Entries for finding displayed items
────────
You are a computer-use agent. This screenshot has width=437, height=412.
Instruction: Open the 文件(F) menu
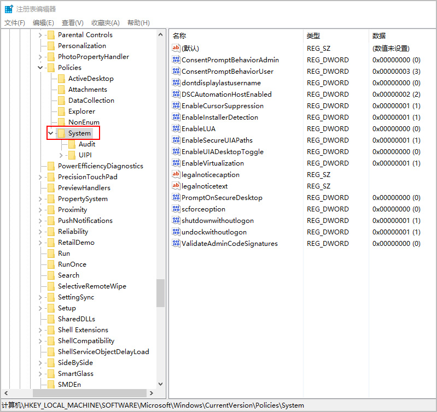click(x=15, y=22)
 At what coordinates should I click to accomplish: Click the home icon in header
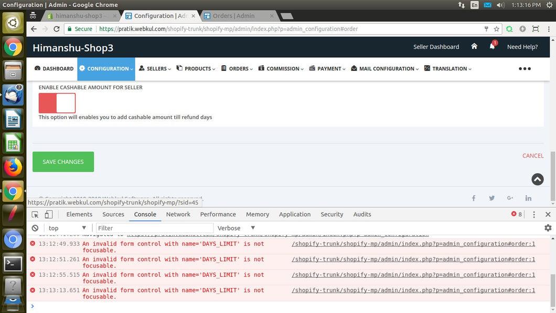(474, 46)
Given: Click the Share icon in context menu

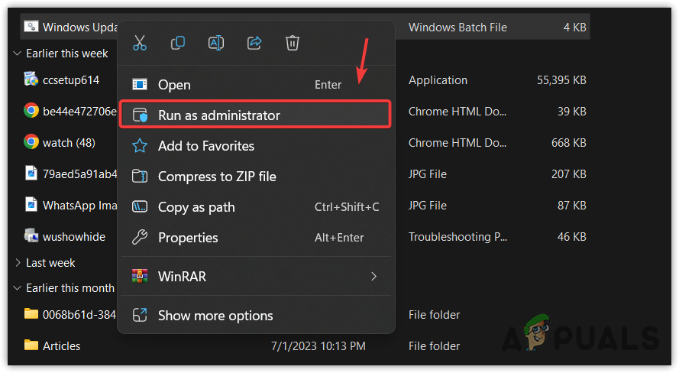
────────
Given problem: Substitute "button" for "icon" throughout all the entries above and write them out again with nothing else changed. Leave out the pictures.

Exercise answer:
You are a computer-use agent. This screenshot has width=437, height=412.
Instruction: Open the 文件(F) menu
click(x=15, y=22)
 At what coordinates should I click to accomplish: Click the home button in header
(474, 46)
Given: Click the Share button in context menu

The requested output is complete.